EU Policy Framework on the topic of Sustainable Mobility

In recent years planners have been unanimous about the need to stimulate sustainable development of cities throughout the world. With the term “sustainable” scientists mean that the economic development of cities should be self-controlled not to undermine future ability of the urban economy to thrive.

The limits of growth

Nature has the ability to feed all species and regenerate what is consumed by them. Traditional civilizations had long ago studied this miracle and lived in a way which did not threaten natural mechanisms of production. After industrial revolution mankind replaced human natural power with machines and felt more powerful, able to overcome natural limits. This myth of our ability to achieve unlimited growth and improve constantly our way of living with the help of technology without effort and without the help of nature stimulated a rapid absorption of energy sources and destroyed in the same time natural mechanisms of energy regeneration like forests.   About two centuries were needed from 18th (Industrial Revolution) to 20th century  (First Worldwide Energy Crisis) for people to understand the consequences of this unrespectful behavior. At 1972 Meadows couple, Randers and Behrens published the first relative paper: “The limits of Growth” and proved scientifically that if decision-makers do not control economic development, the global economy will collapse due to the extinction of natural resources and uncontrolled environmental pollution. This raised an ethical question: Do we have the right to enjoy a high quality of living based on uncontrolled development and in the same time compromise the ability of future generations to meet their own needs?

Planners answered this ethical question negatively and worldwide global policies and also urban policies claim to be sustainable, meaning that they will respect nature and not threaten the ability of future generations to thrive.

According to IPCC Special Report on the impacts of global warming of 2018 three are the main mechanisms of global warming which threatens Earth’s ecosystem: Industry production, warming of buildings and transportation of people and goods. Under the term “sustainable transportation” or “sustainable mobility” policies are included which claim to achieve better use of natural resources to move people and goods and reduce the impact of those activities on global warming.

The social aspects of transportation

The ability to move from one place to another is a prerequisite for our existence and well-being. In densely populated cities free land to produce food is scarce and water is not clean. Without transportation we have no access on food and clean water, from the ancient years ships and animals were used and expensive aqueducts were constructed to bring food and clean water into the cities. Without transportation we have no social relations: we meet our neighbors and friends on the street when we exit our home or when we travel to their homeplaces. Without transportation there is no economy: people and products must meet each other. Finally without transportation there is also no health: doctors and patients must also be able to reach each other.

Controlling mobility would certainly be unacceptable. Mobility is freedom, if we want to punish people we prison them, in other words do not allow them to move freely. We learned the side-effects of mobility control during the COVID health crisis.. The most important consequence would be the drop of our social and economic activities.
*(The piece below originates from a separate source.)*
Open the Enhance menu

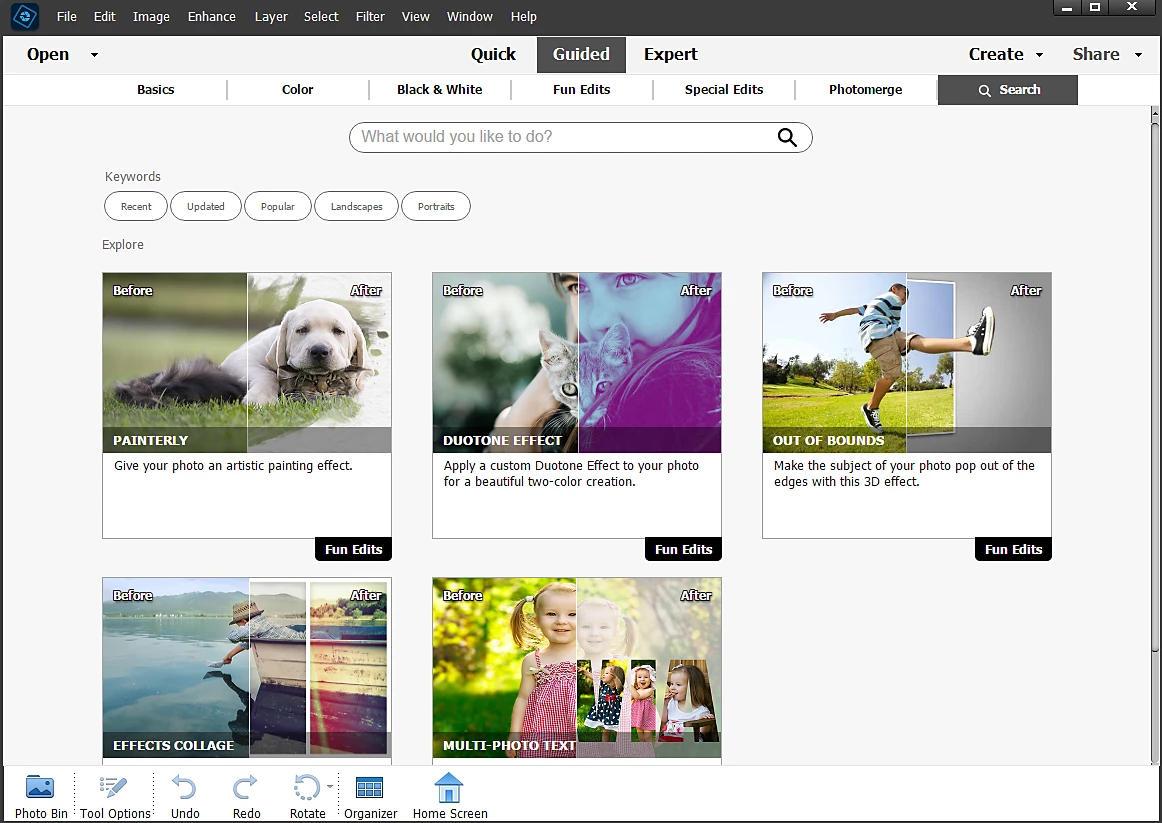pyautogui.click(x=211, y=16)
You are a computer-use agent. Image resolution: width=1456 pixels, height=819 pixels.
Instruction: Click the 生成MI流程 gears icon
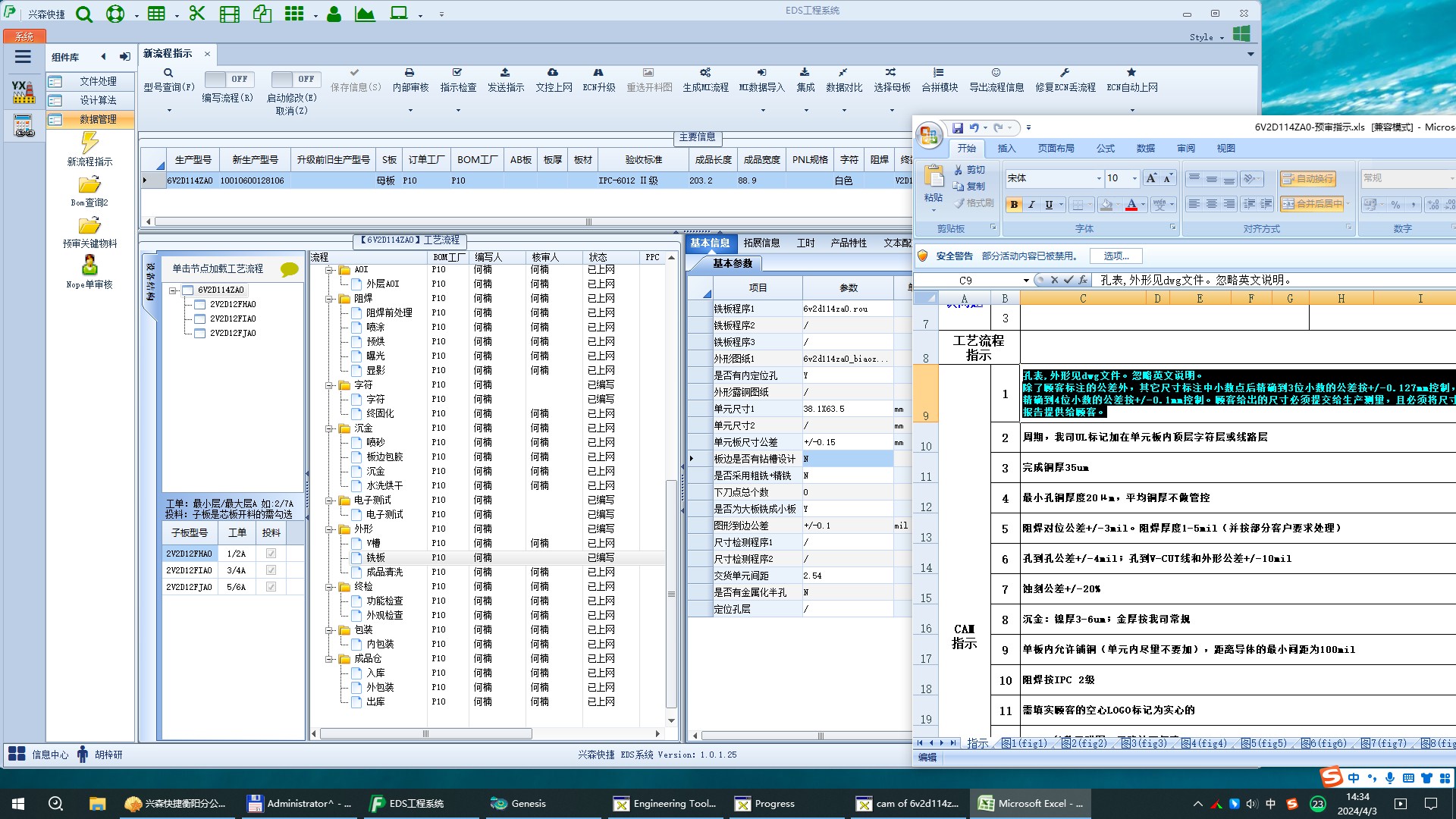pyautogui.click(x=704, y=73)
The control of our freedom to meet people has negative impact on our mood, thinking and behavior. The drop of economic activities would lead more people to working uncertainty and desperation.

Sustainable mobility policies

Sustainable mobility policies try to make more use of natural sources of power. The aim is not control the freedom of movement, instead to reduce the energy consumption for transportation. The most eco-friendly source of power is human energy. Nature has the ability to vanish the side-effects of producing energy through human bodies, but it cannot absorb the by-products of using machines to produce the necessary energy to move from one place to another.  Walking and cycling undoubtedly lie at the hearth of sustainable mobility policies because if we use our body there is no limit of movement, because there is no impact on the environment.

Besides the positive effect of walking and cycling policies on the planet, sustainable mobility policies in the post-COVID era are also about stimulating human contact. Car occupancy and use led to the transformation of modern cities which altered significantly our way of living. 1961 Lewis Mumford, a famous geographer and sociologist, wrote about the social transformation of the cities: residents in the big cities stopped to visit their local stores and groceries, stopped to visit their neighbors to learn local news communicating face to face with people they know, instead they use their car to shop at faceless supermarkets and their radio to learn news: A lonely crowd easily manipulated by the political elite. Nowadays, the raise of internet and smartphone use and the fear of virus infection has even more stimulated human less contact. People who do not know their local social and physical environment are uneducated people with no local identity, uninterested on local affairs and easily influenced by extremists. Human contact lies at the heart of democracy.

On the other side of the spectrum, mobility based on walking and cycling – which is also called active mobility because we activate our muscular power to move – is a not a far-reaching mobility. Local neighborhood stores which cannot offer cheaper products than big supermarkets but they can offer quality and locality can flourish if mobility is based on short-distance trips. Urban planners are trying to divide huge car-oriented cities again to 15 minutes -walking units with local autonomy reinventing the traditional social sense of neighborhoods which got gradually lost due to extensive car use. This urban model is called “15 minutes cities”.

Conclusively, sustainable mobility is not only about protecting the planet, but mainly to reshape car-oriented contactless cities into social, active, human communities.